In vivo bioimaging to elucidate sex-dependent differences in skeletal muscle function
It is widely accepted that there is a sex-dependent difference in physical performance. Specifically, it has been shown that females show superior fatigue resistance compared to males.
However, the relationship between sex differences in skeletal muscle function and mitochondrial ability—known as fatigue resistance—is still not clear.
Now, Yutaka Kano and colleagues at the University of Electro Communications and Kansas State University focused on calcium ion (Ca2+) dynamics that regulate muscle contraction and mitochondrial function.
Using in vivo bioimaging system for experimental animal models, they measured changes in cytoplasmic Ca2+ concentration after Ca2+ uptake inhibition of sarcoplasmic reticulum (SR) in male and female mice.

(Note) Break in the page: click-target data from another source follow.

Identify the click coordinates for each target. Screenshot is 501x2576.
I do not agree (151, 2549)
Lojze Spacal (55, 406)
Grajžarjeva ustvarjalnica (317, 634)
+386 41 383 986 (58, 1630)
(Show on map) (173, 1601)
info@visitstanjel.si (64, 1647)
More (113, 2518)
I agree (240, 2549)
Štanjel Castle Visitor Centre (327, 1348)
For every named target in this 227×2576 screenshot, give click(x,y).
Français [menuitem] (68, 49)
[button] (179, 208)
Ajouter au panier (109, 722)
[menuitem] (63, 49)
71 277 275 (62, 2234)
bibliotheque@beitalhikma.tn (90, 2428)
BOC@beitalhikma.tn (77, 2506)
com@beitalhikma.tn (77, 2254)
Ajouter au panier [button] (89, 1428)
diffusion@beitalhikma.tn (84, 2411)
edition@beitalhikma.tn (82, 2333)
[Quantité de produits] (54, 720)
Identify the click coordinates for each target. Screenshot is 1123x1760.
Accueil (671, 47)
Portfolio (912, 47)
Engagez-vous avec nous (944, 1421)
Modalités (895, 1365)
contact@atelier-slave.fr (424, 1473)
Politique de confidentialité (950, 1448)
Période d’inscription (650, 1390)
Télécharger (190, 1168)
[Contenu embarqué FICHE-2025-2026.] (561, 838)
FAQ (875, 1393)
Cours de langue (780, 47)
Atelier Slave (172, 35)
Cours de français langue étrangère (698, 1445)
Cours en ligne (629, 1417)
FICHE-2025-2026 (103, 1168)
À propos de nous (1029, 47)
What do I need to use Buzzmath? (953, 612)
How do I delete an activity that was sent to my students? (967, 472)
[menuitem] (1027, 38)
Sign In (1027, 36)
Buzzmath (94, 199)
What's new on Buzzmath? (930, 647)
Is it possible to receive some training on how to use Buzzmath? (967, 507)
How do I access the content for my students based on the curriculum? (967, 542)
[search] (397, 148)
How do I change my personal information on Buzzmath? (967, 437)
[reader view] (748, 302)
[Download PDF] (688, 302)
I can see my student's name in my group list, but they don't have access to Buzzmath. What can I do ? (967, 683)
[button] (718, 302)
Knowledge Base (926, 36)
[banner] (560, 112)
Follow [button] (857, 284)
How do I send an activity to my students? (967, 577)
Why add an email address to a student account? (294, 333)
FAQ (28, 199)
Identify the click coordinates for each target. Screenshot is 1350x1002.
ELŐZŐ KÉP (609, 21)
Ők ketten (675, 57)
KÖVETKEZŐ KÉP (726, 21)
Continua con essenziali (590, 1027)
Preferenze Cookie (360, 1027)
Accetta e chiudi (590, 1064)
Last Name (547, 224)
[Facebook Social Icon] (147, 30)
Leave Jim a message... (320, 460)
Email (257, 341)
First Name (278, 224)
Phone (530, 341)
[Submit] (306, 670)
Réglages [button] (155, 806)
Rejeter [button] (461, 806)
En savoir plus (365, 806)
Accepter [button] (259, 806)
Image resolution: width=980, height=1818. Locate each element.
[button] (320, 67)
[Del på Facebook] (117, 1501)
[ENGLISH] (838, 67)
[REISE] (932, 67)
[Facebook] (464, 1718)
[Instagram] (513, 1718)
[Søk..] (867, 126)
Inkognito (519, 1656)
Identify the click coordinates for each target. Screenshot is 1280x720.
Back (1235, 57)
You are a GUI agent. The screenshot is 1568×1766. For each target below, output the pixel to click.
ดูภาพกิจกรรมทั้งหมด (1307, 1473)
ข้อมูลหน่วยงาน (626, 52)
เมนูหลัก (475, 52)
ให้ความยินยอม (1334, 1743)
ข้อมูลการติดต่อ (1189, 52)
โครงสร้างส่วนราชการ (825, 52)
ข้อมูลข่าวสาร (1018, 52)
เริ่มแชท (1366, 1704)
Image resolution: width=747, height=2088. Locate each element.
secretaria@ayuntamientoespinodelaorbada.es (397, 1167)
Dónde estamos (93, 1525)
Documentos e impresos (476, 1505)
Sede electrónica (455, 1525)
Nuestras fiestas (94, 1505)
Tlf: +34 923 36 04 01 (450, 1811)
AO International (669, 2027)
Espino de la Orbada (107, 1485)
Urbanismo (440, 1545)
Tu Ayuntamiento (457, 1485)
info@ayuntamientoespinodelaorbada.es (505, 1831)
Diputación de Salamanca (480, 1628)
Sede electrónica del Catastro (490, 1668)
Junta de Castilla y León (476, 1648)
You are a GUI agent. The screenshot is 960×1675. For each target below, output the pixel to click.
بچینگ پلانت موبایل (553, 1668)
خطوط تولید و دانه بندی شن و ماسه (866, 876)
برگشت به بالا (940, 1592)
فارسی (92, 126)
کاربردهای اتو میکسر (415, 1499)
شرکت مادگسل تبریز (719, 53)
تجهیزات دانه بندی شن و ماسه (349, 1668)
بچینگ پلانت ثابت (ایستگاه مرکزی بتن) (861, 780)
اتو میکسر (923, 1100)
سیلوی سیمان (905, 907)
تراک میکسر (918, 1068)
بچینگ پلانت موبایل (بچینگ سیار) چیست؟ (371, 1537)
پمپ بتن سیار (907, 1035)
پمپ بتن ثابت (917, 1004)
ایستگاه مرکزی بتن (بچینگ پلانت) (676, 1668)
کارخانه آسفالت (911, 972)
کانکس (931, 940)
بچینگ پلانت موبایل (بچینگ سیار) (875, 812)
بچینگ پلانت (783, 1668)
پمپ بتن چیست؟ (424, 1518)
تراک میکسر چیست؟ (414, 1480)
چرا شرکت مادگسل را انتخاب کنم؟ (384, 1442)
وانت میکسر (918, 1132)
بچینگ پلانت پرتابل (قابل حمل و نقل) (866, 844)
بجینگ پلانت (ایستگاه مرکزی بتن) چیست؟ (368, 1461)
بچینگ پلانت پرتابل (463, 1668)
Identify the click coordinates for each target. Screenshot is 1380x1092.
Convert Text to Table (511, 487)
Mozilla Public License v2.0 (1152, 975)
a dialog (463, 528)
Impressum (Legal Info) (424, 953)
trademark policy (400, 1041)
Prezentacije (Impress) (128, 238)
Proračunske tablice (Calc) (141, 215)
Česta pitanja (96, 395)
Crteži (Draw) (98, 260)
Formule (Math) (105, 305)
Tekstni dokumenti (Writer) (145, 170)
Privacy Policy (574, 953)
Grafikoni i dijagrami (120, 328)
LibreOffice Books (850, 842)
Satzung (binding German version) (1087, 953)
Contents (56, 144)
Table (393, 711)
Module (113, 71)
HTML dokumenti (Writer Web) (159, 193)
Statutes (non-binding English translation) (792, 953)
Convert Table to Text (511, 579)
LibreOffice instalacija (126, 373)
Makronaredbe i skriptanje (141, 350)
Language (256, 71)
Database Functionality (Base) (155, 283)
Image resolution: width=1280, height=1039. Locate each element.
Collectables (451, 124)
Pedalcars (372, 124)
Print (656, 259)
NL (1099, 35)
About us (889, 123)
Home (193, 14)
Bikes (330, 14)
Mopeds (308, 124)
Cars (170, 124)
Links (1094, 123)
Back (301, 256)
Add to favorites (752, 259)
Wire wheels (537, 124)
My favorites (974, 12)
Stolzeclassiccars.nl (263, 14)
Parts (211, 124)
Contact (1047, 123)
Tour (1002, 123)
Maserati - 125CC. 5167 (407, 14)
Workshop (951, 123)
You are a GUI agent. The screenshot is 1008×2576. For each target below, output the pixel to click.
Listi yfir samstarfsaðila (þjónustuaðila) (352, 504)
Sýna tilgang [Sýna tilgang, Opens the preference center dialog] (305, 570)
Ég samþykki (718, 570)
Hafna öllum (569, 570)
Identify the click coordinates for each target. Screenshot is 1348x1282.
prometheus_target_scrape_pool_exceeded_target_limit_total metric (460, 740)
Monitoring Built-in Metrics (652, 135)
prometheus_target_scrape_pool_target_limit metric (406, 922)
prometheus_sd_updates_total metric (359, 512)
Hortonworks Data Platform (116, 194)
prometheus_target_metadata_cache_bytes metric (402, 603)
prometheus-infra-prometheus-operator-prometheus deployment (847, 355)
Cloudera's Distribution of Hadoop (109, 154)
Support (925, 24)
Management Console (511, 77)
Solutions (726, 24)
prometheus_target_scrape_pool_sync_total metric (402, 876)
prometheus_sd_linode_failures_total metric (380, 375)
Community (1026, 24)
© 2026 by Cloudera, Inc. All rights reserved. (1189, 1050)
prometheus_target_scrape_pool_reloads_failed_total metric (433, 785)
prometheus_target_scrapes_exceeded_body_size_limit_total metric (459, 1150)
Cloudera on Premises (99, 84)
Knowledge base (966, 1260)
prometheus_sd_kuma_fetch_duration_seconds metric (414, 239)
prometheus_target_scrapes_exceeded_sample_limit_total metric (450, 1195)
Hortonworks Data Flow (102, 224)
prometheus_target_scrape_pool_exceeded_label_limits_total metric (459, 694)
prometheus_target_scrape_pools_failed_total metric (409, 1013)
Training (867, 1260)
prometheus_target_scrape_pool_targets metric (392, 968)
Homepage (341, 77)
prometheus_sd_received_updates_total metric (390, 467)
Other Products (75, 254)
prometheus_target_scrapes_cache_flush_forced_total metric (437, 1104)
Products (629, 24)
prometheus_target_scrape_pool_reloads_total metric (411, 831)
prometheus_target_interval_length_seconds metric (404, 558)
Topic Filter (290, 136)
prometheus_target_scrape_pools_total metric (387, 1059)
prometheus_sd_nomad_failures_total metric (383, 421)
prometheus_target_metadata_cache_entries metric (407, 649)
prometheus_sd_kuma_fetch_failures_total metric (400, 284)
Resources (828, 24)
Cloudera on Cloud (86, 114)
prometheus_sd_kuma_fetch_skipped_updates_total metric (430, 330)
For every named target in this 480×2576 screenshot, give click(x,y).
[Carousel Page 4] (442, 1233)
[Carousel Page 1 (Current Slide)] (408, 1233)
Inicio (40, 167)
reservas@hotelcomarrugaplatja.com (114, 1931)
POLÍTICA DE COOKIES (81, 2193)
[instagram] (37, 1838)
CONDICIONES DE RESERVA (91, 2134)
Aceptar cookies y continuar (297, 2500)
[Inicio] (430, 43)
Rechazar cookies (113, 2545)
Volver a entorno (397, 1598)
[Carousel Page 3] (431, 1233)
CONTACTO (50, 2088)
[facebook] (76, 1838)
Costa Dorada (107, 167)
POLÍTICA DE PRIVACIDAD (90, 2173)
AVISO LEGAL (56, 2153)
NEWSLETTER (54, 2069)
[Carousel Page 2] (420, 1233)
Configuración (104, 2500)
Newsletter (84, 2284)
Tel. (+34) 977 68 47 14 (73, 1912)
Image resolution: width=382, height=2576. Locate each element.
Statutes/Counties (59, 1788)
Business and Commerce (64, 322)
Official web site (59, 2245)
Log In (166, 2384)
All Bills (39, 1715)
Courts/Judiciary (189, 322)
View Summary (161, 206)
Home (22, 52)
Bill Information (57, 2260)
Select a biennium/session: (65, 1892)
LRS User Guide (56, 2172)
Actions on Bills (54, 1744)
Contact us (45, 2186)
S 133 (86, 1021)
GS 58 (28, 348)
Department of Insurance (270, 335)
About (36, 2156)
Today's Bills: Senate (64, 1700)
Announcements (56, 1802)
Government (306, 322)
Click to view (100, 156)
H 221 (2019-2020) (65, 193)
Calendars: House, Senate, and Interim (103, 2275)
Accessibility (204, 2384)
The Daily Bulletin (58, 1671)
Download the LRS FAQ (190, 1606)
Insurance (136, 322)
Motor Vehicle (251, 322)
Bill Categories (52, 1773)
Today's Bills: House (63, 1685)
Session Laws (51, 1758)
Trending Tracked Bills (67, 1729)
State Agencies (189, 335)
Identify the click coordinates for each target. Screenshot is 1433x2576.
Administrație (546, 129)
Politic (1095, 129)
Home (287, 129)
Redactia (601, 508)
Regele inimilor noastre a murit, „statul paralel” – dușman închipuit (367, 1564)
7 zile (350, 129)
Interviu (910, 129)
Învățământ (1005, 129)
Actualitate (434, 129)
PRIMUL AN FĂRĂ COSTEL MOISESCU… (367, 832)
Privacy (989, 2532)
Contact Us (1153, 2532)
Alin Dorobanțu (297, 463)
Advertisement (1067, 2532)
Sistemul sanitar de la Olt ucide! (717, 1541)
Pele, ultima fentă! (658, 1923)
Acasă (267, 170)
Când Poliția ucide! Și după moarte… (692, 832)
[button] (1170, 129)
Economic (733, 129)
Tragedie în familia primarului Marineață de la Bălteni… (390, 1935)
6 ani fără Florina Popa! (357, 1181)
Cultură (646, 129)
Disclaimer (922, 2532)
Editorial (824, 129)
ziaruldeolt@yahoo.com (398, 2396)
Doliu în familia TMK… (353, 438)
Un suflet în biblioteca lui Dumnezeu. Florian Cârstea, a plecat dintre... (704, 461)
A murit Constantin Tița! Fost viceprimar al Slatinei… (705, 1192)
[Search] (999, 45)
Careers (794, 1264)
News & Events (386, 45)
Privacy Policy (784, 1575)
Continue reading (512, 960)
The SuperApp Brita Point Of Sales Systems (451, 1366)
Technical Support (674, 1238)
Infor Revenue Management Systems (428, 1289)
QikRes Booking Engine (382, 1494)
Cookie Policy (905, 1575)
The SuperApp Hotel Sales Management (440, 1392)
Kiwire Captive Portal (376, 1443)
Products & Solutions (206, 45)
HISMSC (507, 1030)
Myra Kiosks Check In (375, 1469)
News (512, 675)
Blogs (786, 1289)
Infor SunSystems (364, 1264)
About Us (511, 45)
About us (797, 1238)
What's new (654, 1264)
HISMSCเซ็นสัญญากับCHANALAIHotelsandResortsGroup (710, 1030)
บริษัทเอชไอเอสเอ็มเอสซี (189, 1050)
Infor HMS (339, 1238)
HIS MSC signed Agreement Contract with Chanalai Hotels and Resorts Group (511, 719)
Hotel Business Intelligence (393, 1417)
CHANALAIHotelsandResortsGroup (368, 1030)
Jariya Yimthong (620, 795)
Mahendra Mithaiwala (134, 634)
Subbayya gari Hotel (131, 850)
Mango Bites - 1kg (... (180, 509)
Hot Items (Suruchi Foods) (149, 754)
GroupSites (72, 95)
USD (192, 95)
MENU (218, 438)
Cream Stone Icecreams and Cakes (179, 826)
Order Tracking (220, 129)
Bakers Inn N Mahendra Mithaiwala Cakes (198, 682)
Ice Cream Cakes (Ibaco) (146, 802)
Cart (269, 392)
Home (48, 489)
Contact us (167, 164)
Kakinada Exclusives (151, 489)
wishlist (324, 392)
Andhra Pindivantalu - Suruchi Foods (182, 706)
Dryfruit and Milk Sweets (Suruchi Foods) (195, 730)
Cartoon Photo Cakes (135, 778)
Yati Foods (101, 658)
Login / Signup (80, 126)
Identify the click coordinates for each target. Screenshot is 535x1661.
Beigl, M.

The results suggest that (a) mitochondrial Ca2+ uptake ability is greater in female than male myocytes; and (b) this superior Ca2+ uptake ability of female myocytes is due, partly, to the higher intermyofibrillar mitochondrial content.
If this observation is true for human muscles, as well as helping to explain sex-specific exercise adaptations this observation may also open the way for the development of new therapeutic strategies for patient populations characterized by muscle dysfunction and exercise intolerance.